Currently, up to 320 trainers comprising lead farmers and local extension officials have been trained by TOPSA since July 2020. They can pass on knowledge about sustainable palm oil cultivation to over 3,000 farmers. They are planning to continue passing on this knowledge and experience learned from the curriculum to another thousands of oil palm smallholders in their communities. To date, apart from the RSPO Independent Smallholder Standard, a total of 2,500 farmers have been trained on Internal Control System and Database Management, which are the basic elements of a group certification.
These farmers will be further trained in technical knowledge on Good Agricultural Practices as well as Environmental and Social Impact Management to meet the full requirement of RSPO certification by the first quarter of 2021.
“TOPSA’s participatory approach encourages participants to learn, enjoy and better understand the technical content, which is usually difficult to follow,” said Mr. Manop Sainuy, representative from the committee of the oil palm collaborative farming group, Sai Thai Sub-district, Mueang Krabi District, and Mr.Thanit Srionnual, representative from the committee of the oil palm collaborative farming group, Pakasai Sub-district, Nuea Khlong District, Krabi
Both participants pointed out that trainers needed to be equipped with more in-depth knowledge and insight on sustainable palm oil production in order to effectively pass on knowledge and information to smallholders.
Miss Pailin Konpech, manager of Lungsuan smallholders group in Chumphon province, said: “Interesting games and group discussion sessions arranged during the pre and post-training session helps all trainers actively participate in activities, leading to better understanding of the details of the curriculum. Such learning process are useful for trainers to effectively pass on the knowledge to community farmers later on,”

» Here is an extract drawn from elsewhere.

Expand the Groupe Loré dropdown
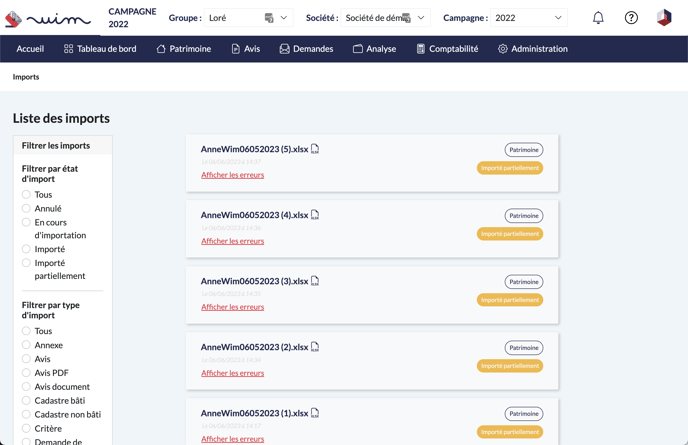(x=284, y=18)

However, there are some remaining challenges to overcome. Mr. Decha Chamnongrat, a trainer from Lumtub smallholders group in Krabi province said: “The technical content in the Agriculture Module is considered too technical and difficult for trainers to simplify and pass on to community farmers,” He believes further support from the ‘master trainers’, who are officials from the Department of Agriculture and the provincial agricultural extension, is essential, not only for the knowledge-sharing benefits but also the sustainability of palm oil smallholder development in Thailand.